Prompt: Reproduce each of the records below word for word, line by line, with no changes.

Material:
## START
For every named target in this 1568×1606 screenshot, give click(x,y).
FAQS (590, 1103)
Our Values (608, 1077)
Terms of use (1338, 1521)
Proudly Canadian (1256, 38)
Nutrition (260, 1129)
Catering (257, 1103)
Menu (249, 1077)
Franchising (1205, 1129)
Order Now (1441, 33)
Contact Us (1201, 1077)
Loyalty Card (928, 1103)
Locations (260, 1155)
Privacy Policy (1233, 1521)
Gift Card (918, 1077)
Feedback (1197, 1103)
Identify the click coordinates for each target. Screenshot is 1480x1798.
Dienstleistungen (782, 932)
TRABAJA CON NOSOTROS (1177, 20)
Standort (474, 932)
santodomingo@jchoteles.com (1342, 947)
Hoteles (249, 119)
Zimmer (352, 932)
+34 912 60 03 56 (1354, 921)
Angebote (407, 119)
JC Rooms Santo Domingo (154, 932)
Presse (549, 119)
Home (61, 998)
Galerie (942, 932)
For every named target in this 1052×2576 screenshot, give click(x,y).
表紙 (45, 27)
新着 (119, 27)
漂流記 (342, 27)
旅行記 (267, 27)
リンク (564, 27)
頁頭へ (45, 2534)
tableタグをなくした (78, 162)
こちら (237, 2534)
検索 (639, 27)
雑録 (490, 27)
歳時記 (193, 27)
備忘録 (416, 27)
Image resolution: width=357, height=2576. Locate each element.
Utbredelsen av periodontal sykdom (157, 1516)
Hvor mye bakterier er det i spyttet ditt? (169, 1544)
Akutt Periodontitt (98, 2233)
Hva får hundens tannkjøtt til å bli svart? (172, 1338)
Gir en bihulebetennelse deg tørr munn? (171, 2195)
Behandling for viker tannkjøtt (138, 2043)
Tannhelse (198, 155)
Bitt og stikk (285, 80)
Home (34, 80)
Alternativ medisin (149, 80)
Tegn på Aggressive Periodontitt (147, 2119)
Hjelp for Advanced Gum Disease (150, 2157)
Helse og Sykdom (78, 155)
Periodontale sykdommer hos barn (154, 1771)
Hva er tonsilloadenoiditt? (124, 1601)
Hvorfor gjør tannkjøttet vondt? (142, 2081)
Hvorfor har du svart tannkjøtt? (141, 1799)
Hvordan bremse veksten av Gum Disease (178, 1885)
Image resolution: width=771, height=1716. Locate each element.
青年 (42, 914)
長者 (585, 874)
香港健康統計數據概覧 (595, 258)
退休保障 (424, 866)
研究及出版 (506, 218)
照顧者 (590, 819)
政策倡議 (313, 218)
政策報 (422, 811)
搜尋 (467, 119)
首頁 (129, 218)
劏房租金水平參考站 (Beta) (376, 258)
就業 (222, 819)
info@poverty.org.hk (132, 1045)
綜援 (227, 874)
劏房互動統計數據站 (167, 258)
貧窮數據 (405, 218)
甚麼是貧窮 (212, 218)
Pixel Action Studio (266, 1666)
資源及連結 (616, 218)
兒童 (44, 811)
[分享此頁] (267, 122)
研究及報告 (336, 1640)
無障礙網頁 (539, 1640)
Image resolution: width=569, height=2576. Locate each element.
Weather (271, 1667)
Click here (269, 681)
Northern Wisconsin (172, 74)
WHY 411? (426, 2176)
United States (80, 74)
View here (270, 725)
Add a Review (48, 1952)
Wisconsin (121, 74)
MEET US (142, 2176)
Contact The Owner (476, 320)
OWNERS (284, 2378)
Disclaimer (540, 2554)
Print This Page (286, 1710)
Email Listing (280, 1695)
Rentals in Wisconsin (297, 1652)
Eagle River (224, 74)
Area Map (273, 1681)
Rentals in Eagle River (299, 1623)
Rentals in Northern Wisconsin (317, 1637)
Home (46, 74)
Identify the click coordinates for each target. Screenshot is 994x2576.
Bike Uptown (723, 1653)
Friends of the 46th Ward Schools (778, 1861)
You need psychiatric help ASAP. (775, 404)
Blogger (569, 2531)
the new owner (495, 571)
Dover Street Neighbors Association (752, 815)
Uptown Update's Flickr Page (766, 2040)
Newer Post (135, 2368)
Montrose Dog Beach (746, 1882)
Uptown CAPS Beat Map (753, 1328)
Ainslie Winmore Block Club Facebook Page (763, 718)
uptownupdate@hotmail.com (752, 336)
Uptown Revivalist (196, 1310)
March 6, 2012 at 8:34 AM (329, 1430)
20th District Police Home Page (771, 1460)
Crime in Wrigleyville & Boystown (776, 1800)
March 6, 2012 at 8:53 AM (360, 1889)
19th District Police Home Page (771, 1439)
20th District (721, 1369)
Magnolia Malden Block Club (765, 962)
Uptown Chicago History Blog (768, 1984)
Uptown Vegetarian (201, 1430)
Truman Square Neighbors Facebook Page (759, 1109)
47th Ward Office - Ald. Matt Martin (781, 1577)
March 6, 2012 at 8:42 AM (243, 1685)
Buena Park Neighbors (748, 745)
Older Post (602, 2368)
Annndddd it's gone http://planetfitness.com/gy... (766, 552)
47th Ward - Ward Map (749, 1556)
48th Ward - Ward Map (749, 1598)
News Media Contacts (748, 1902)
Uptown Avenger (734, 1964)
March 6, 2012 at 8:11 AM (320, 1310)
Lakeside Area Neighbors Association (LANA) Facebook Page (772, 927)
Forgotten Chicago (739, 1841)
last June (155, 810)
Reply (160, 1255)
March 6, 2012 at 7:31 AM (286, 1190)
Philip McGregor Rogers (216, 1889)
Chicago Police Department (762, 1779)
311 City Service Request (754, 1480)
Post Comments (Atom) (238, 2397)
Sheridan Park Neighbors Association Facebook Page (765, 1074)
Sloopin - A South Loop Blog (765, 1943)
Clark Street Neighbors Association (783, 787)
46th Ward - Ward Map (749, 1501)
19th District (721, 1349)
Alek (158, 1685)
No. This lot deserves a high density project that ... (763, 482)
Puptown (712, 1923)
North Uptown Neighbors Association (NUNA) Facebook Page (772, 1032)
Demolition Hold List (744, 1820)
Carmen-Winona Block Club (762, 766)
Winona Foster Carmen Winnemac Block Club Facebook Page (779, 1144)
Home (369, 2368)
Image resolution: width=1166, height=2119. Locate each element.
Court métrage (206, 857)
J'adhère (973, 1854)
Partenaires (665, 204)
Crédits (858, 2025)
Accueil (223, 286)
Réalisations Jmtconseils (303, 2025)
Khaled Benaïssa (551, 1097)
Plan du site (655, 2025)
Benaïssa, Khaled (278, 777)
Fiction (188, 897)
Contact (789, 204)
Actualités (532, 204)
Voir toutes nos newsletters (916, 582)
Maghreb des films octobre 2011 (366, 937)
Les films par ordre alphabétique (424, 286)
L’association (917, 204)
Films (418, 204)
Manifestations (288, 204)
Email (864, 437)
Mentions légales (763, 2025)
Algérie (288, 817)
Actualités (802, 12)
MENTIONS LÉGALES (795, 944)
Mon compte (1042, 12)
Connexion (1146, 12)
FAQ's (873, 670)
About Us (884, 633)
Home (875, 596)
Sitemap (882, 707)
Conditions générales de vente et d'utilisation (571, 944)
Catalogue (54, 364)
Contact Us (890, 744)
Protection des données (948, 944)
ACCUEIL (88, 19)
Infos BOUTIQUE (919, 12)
## END
Response to the exercise:
For every named target in this 1568×1606 screenshot, give click(x,y).
FAQS (590, 1103)
Our Values (608, 1077)
Terms of use (1338, 1521)
Proudly Canadian (1256, 38)
Nutrition (260, 1129)
Catering (257, 1103)
Menu (249, 1077)
Franchising (1205, 1129)
Order Now (1441, 33)
Contact Us (1201, 1077)
Loyalty Card (928, 1103)
Locations (260, 1155)
Privacy Policy (1233, 1521)
Gift Card (918, 1077)
Feedback (1197, 1103)
Identify the click coordinates for each target. Screenshot is 1480x1798.
Dienstleistungen (782, 932)
TRABAJA CON NOSOTROS (1177, 20)
Standort (474, 932)
santodomingo@jchoteles.com (1342, 947)
Hoteles (249, 119)
Zimmer (352, 932)
+34 912 60 03 56 (1354, 921)
Angebote (407, 119)
JC Rooms Santo Domingo (154, 932)
Presse (549, 119)
Home (61, 998)
Galerie (942, 932)
For every named target in this 1052×2576 screenshot, give click(x,y).
表紙 (45, 27)
新着 (119, 27)
漂流記 (342, 27)
旅行記 (267, 27)
リンク (564, 27)
頁頭へ (45, 2534)
tableタグをなくした (78, 162)
こちら (237, 2534)
検索 (639, 27)
雑録 (490, 27)
歳時記 (193, 27)
備忘録 (416, 27)
Image resolution: width=357, height=2576. Locate each element.
Utbredelsen av periodontal sykdom (157, 1516)
Hvor mye bakterier er det i spyttet ditt? (169, 1544)
Akutt Periodontitt (98, 2233)
Hva får hundens tannkjøtt til å bli svart? (172, 1338)
Gir en bihulebetennelse deg tørr munn? (171, 2195)
Behandling for viker tannkjøtt (138, 2043)
Tannhelse (198, 155)
Bitt og stikk (285, 80)
Home (34, 80)
Alternativ medisin (149, 80)
Tegn på Aggressive Periodontitt (147, 2119)
Hjelp for Advanced Gum Disease (150, 2157)
Helse og Sykdom (78, 155)
Periodontale sykdommer hos barn (154, 1771)
Hva er tonsilloadenoiditt? (124, 1601)
Hvorfor gjør tannkjøttet vondt? (142, 2081)
Hvorfor har du svart tannkjøtt? (141, 1799)
Hvordan bremse veksten av Gum Disease (178, 1885)
Image resolution: width=771, height=1716. Locate each element.
青年 (42, 914)
長者 (585, 874)
香港健康統計數據概覧 (595, 258)
退休保障 (424, 866)
研究及出版 (506, 218)
照顧者 (590, 819)
政策倡議 (313, 218)
政策報 (422, 811)
搜尋 (467, 119)
首頁 (129, 218)
劏房租金水平參考站 (Beta) (376, 258)
就業 (222, 819)
info@poverty.org.hk (132, 1045)
綜援 (227, 874)
劏房互動統計數據站 (167, 258)
貧窮數據 (405, 218)
甚麼是貧窮 (212, 218)
Pixel Action Studio (266, 1666)
資源及連結 (616, 218)
兒童 (44, 811)
[分享此頁] (267, 122)
研究及報告 (336, 1640)
無障礙網頁 (539, 1640)
Image resolution: width=569, height=2576. Locate each element.
Weather (271, 1667)
Click here (269, 681)
Northern Wisconsin (172, 74)
WHY 411? (426, 2176)
United States (80, 74)
View here (270, 725)
Add a Review (48, 1952)
Wisconsin (121, 74)
MEET US (142, 2176)
Contact The Owner (476, 320)
OWNERS (284, 2378)
Disclaimer (540, 2554)
Print This Page (286, 1710)
Email Listing (280, 1695)
Rentals in Wisconsin (297, 1652)
Eagle River (224, 74)
Area Map (273, 1681)
Rentals in Eagle River (299, 1623)
Rentals in Northern Wisconsin (317, 1637)
Home (46, 74)
Identify the click coordinates for each target. Screenshot is 994x2576.
Bike Uptown (723, 1653)
Friends of the 46th Ward Schools (778, 1861)
You need psychiatric help ASAP. (775, 404)
Blogger (569, 2531)
the new owner (495, 571)
Dover Street Neighbors Association (752, 815)
Uptown Update's Flickr Page (766, 2040)
Newer Post (135, 2368)
Montrose Dog Beach (746, 1882)
Uptown CAPS Beat Map (753, 1328)
Ainslie Winmore Block Club Facebook Page (763, 718)
uptownupdate@hotmail.com (752, 336)
Uptown Revivalist (196, 1310)
March 6, 2012 at 8:34 AM (329, 1430)
20th District Police Home Page (771, 1460)
Crime in Wrigleyville & Boystown (776, 1800)
March 6, 2012 at 8:53 AM (360, 1889)
19th District Police Home Page (771, 1439)
20th District (721, 1369)
Magnolia Malden Block Club (765, 962)
Uptown Chicago History Blog (768, 1984)
Uptown Vegetarian (201, 1430)
Truman Square Neighbors Facebook Page (759, 1109)
47th Ward Office - Ald. Matt Martin (781, 1577)
March 6, 2012 at 8:42 AM (243, 1685)
Buena Park Neighbors (748, 745)
Older Post (602, 2368)
Annndddd it's gone http://planetfitness.com/gy... (766, 552)
47th Ward - Ward Map (749, 1556)
48th Ward - Ward Map (749, 1598)
News Media Contacts (748, 1902)
Uptown Avenger (734, 1964)
March 6, 2012 at 8:11 AM (320, 1310)
Lakeside Area Neighbors Association (LANA) Facebook Page (772, 927)
Forgotten Chicago (739, 1841)
last June (155, 810)
Reply (160, 1255)
March 6, 2012 at 7:31 AM (286, 1190)
Philip McGregor Rogers (216, 1889)
Chicago Police Department (762, 1779)
311 City Service Request (754, 1480)
Post Comments (Atom) (238, 2397)
Sheridan Park Neighbors Association Facebook Page (765, 1074)
Sloopin - A South Loop Blog (765, 1943)
Clark Street Neighbors Association (783, 787)
46th Ward - Ward Map (749, 1501)
19th District (721, 1349)
Alek (158, 1685)
No. This lot deserves a high density project that ... (763, 482)
Puptown (712, 1923)
North Uptown Neighbors Association (NUNA) Facebook Page (772, 1032)
Demolition Hold List (744, 1820)
Carmen-Winona Block Club (762, 766)
Winona Foster Carmen Winnemac Block Club Facebook Page (779, 1144)
Home (369, 2368)
Image resolution: width=1166, height=2119. Locate each element.
Court métrage (206, 857)
J'adhère (973, 1854)
Partenaires (665, 204)
Crédits (858, 2025)
Accueil (223, 286)
Réalisations Jmtconseils (303, 2025)
Khaled Benaïssa (551, 1097)
Plan du site (655, 2025)
Benaïssa, Khaled (278, 777)
Fiction (188, 897)
Contact (789, 204)
Actualités (532, 204)
Voir toutes nos newsletters (916, 582)
Maghreb des films octobre 2011 (366, 937)
Les films par ordre alphabétique (424, 286)
L’association (917, 204)
Films (418, 204)
Manifestations (288, 204)
Email (864, 437)
Mentions légales (763, 2025)
Algérie (288, 817)
Actualités (802, 12)
MENTIONS LÉGALES (795, 944)
Mon compte (1042, 12)
Connexion (1146, 12)
FAQ's (873, 670)
About Us (884, 633)
Home (875, 596)
Sitemap (882, 707)
Conditions générales de vente et d'utilisation (571, 944)
Catalogue (54, 364)
Contact Us (890, 744)
Protection des données (948, 944)
ACCUEIL (88, 19)
Infos BOUTIQUE (919, 12)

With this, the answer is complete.